Sur les grandes questions, toutes les composantes de votre équipe sont unanimes ?
Mon équipe a été élue sur ce projet. C'est un programme à la fois audacieux et pragmatique. Donc, je n'ai pas d'interrogation sur ce plan-là.

Que réclamez-vous ?
Nous voulons que le transfert de nouvelles compétences aux Régions et aux départements s'accompagne d'un transfert équivalent des ressources qui y sont liées. Sans cela, nous allons vers l'asphyxie des collectivités locales, avec, à terme, le risque d'une explosion fiscale. Si les ressources sont véritablement garanties, si le projet est allégé de ce qui concerne l'Éducation nationale, alors nous reprendrons la discussion. Car nous souhaitons effectivement faire progresser notre pays vers une décentralisation qui donne une nouvelle dynamique à l'aménagement et au développement du territoire, qui ne mette pas en péril l'égalité entre les Régions et donc entre les citoyens.

Vous demandez des garanties financières.

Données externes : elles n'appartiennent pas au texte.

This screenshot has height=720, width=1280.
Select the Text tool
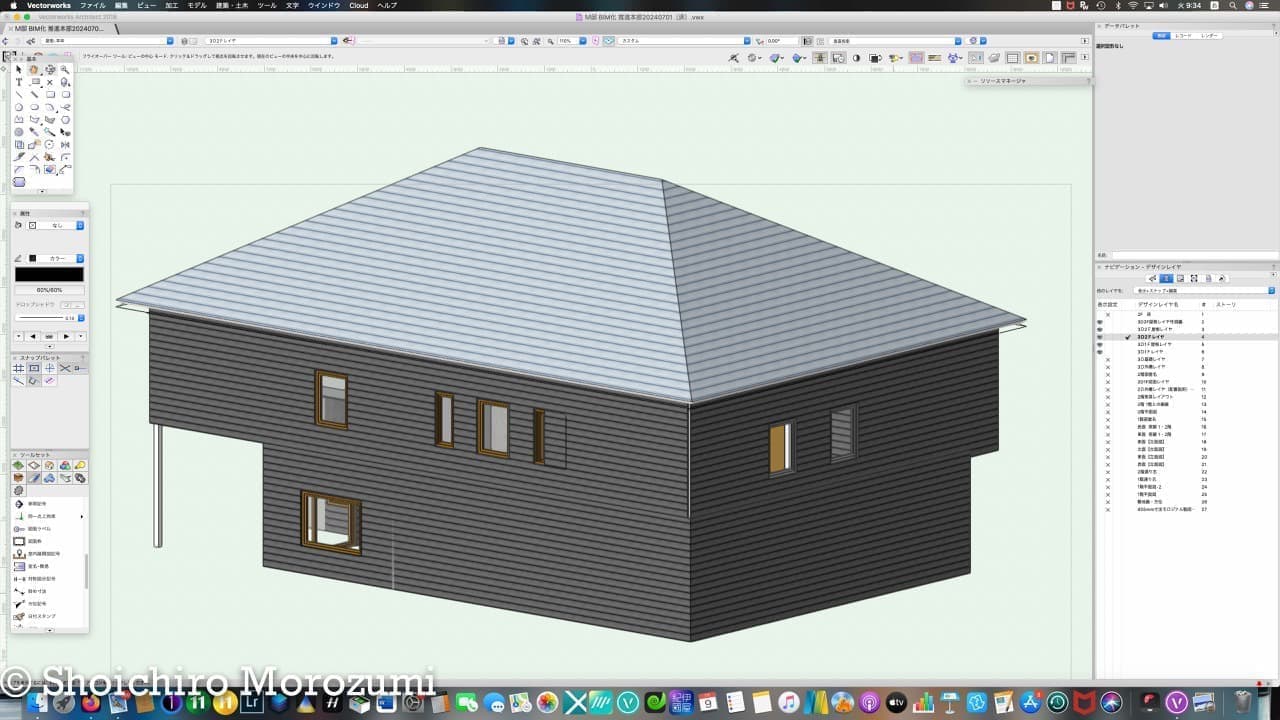tap(19, 82)
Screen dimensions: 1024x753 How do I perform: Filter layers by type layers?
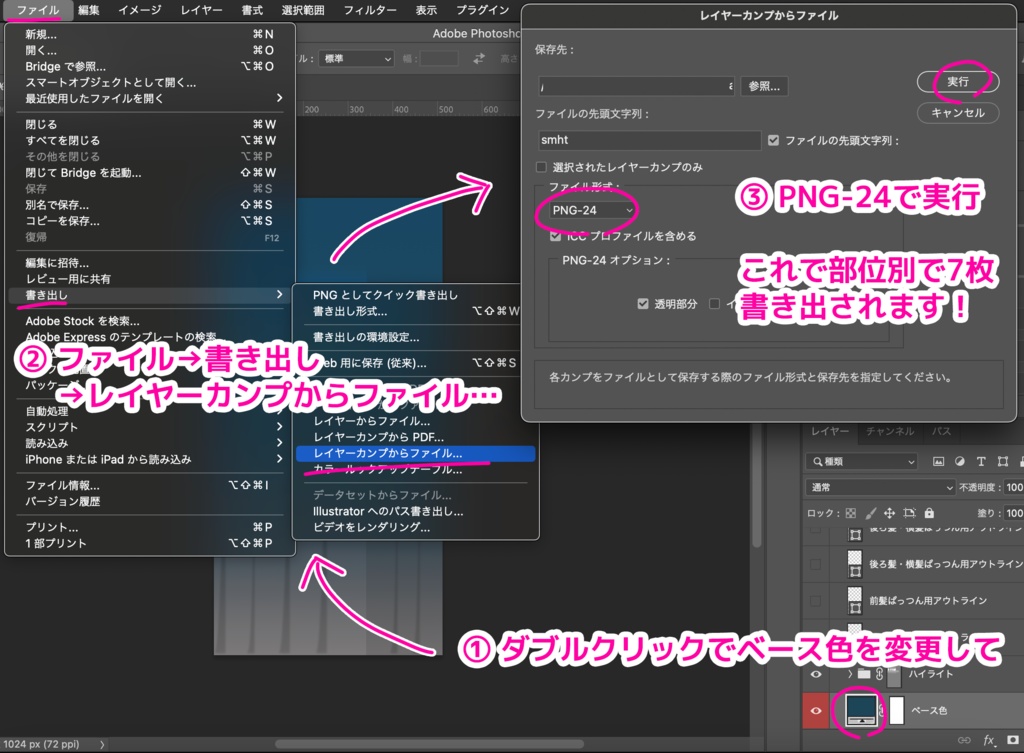click(981, 461)
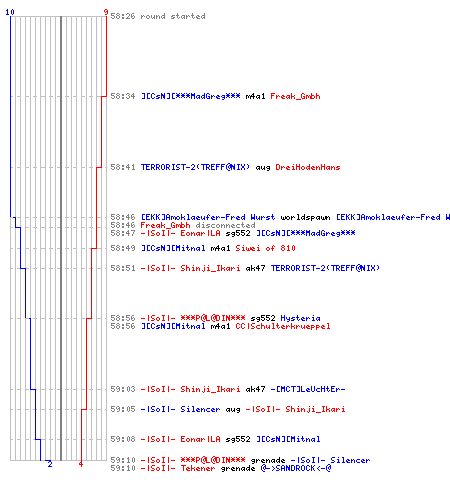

Mais le gouvernement vous répond que ce sera le cas, et que, de toute façon, la Constitution le prévoit maintenant ?
Je ne fais pas confiance au gouvernement. S'il était sincère, il aurait commencé par transférer les ressources financières avant les compétences.

Vous demandez une pause ?
Sur un sujet de cette importance, il faut se donner du temps. Pour permettre un vrai dialogue, une vraie négociation au sein des assemblées parlementaires, et aussi avec les associations d'élus, et notamment les nouveaux présidents de Région. Le gouvernement doit prouver qu'il a entendu le message que les Français lui ont adressé lors des élections régionales.

Vous estimez que sa défaite aux régionales rend la droite illégitime pour conduire cette réforme ?
La droite est, bien sûr, légitime juridiquement. Mais elle a perdu une grande partie de sa crédibilité. Son empressement à vouloir faire voter son texte témoigne d'un affolement. Le gouvernement ne s'est pas mis à l'écoute des Français. C'est une faute. On ne peut pas réformer à ce point le fonctionnement de l'État et des collectivités locales sans créer les conditions du consensus.